**ABOUT THIS TASK**
Go through the records underneath and write each one out again exactly.

**SOURCE MATERIAL**
BEGIN
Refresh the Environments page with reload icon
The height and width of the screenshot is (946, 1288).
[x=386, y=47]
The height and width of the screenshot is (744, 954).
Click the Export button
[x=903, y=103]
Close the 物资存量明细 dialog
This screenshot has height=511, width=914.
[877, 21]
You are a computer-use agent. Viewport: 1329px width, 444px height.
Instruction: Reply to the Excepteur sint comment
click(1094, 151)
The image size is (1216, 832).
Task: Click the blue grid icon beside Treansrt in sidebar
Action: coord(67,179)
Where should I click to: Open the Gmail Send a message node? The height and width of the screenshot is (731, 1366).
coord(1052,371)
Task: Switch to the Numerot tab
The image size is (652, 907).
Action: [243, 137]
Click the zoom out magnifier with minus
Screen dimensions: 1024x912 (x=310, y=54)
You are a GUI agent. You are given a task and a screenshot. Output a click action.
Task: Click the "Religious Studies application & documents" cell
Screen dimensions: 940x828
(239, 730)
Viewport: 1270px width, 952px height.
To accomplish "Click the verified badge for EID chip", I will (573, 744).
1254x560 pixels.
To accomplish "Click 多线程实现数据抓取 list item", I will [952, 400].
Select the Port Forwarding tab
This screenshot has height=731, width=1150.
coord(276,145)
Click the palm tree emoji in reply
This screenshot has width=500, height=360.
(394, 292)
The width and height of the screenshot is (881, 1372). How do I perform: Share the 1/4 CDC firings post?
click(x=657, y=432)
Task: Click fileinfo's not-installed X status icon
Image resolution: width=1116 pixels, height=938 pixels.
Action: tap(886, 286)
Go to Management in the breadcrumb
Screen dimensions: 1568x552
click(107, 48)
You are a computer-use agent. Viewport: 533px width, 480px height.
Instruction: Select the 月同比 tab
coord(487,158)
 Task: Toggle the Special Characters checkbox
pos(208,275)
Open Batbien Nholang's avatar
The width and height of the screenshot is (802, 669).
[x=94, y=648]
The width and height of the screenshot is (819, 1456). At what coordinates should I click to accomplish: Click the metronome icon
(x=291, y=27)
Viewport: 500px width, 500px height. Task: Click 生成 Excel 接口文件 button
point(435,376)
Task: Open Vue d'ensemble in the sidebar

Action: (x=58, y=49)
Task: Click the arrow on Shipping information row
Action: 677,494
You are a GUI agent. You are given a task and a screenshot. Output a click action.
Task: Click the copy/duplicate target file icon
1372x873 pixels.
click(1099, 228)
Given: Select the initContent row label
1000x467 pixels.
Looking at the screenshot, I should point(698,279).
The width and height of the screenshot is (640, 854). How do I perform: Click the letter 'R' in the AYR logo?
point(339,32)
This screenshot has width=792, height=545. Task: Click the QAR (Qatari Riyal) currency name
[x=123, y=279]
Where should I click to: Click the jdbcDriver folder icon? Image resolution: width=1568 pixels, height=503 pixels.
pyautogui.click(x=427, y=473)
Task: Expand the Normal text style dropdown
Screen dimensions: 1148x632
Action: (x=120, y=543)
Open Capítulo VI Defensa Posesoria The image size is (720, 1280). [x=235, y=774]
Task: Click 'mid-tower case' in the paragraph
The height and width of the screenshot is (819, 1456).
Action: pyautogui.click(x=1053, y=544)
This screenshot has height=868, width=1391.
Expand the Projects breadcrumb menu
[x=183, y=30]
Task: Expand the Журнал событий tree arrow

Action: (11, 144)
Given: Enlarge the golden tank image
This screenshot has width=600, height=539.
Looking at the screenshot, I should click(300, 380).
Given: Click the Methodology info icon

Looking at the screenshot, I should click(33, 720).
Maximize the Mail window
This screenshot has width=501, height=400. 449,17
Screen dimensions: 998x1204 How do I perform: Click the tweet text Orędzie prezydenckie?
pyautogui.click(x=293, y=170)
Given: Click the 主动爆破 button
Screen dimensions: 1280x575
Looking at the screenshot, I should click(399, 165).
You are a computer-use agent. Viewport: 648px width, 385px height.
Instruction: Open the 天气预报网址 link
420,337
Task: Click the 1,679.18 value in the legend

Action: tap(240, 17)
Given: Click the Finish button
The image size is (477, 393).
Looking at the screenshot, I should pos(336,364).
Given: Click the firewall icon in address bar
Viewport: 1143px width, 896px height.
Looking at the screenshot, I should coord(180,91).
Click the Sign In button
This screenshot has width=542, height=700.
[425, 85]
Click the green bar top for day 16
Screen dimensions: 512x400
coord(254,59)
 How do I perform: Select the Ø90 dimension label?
END
**SOLUTION FOR THIS PROBLEM**
Refresh the Environments page with reload icon
The height and width of the screenshot is (946, 1288).
[x=386, y=47]
The height and width of the screenshot is (744, 954).
Click the Export button
[x=903, y=103]
Close the 物资存量明细 dialog
This screenshot has height=511, width=914.
[877, 21]
You are a computer-use agent. Viewport: 1329px width, 444px height.
Instruction: Reply to the Excepteur sint comment
click(1094, 151)
The image size is (1216, 832).
Task: Click the blue grid icon beside Treansrt in sidebar
Action: coord(67,179)
Where should I click to: Open the Gmail Send a message node? The height and width of the screenshot is (731, 1366).
coord(1052,371)
Task: Switch to the Numerot tab
The image size is (652, 907).
Action: [243, 137]
Click the zoom out magnifier with minus
Screen dimensions: 1024x912 (x=310, y=54)
You are a GUI agent. You are given a task and a screenshot. Output a click action.
Task: Click the "Religious Studies application & documents" cell
Screen dimensions: 940x828
(239, 730)
Viewport: 1270px width, 952px height.
To accomplish "Click the verified badge for EID chip", I will (573, 744).
1254x560 pixels.
To accomplish "Click 多线程实现数据抓取 list item", I will [952, 400].
Select the Port Forwarding tab
This screenshot has height=731, width=1150.
coord(276,145)
Click the palm tree emoji in reply
This screenshot has width=500, height=360.
(394, 292)
The width and height of the screenshot is (881, 1372). How do I perform: Share the 1/4 CDC firings post?
click(x=657, y=432)
Task: Click fileinfo's not-installed X status icon
Image resolution: width=1116 pixels, height=938 pixels.
Action: tap(886, 286)
Go to Management in the breadcrumb
Screen dimensions: 1568x552
click(107, 48)
You are a computer-use agent. Viewport: 533px width, 480px height.
Instruction: Select the 月同比 tab
coord(487,158)
 Task: Toggle the Special Characters checkbox
pos(208,275)
Open Batbien Nholang's avatar
The width and height of the screenshot is (802, 669).
[x=94, y=648]
The width and height of the screenshot is (819, 1456). At what coordinates should I click to accomplish: Click the metronome icon
(x=291, y=27)
Viewport: 500px width, 500px height. Task: Click 生成 Excel 接口文件 button
point(435,376)
Task: Open Vue d'ensemble in the sidebar

Action: (x=58, y=49)
Task: Click the arrow on Shipping information row
Action: 677,494
You are a GUI agent. You are given a task and a screenshot. Output a click action.
Task: Click the copy/duplicate target file icon
1372x873 pixels.
click(1099, 228)
Given: Select the initContent row label
1000x467 pixels.
Looking at the screenshot, I should point(698,279).
The width and height of the screenshot is (640, 854). How do I perform: Click the letter 'R' in the AYR logo?
point(339,32)
This screenshot has width=792, height=545. Task: Click the QAR (Qatari Riyal) currency name
[x=123, y=279]
Where should I click to: Click the jdbcDriver folder icon? Image resolution: width=1568 pixels, height=503 pixels.
pyautogui.click(x=427, y=473)
Task: Expand the Normal text style dropdown
Screen dimensions: 1148x632
Action: (x=120, y=543)
Open Capítulo VI Defensa Posesoria The image size is (720, 1280). [x=235, y=774]
Task: Click 'mid-tower case' in the paragraph
The height and width of the screenshot is (819, 1456).
Action: pyautogui.click(x=1053, y=544)
This screenshot has height=868, width=1391.
Expand the Projects breadcrumb menu
[x=183, y=30]
Task: Expand the Журнал событий tree arrow

Action: (11, 144)
Given: Enlarge the golden tank image
This screenshot has width=600, height=539.
Looking at the screenshot, I should click(300, 380).
Given: Click the Methodology info icon

Looking at the screenshot, I should click(33, 720).
Maximize the Mail window
This screenshot has width=501, height=400. 449,17
Screen dimensions: 998x1204 How do I perform: Click the tweet text Orędzie prezydenckie?
pyautogui.click(x=293, y=170)
Given: Click the 主动爆破 button
Screen dimensions: 1280x575
Looking at the screenshot, I should click(399, 165).
You are a computer-use agent. Viewport: 648px width, 385px height.
Instruction: Open the 天气预报网址 link
420,337
Task: Click the 1,679.18 value in the legend

Action: tap(240, 17)
Given: Click the Finish button
The image size is (477, 393).
Looking at the screenshot, I should pos(336,364).
Given: Click the firewall icon in address bar
Viewport: 1143px width, 896px height.
Looking at the screenshot, I should coord(180,91).
Click the Sign In button
This screenshot has width=542, height=700.
[425, 85]
Click the green bar top for day 16
Screen dimensions: 512x400
coord(254,59)
 How do I perform: Select the Ø90 dimension label?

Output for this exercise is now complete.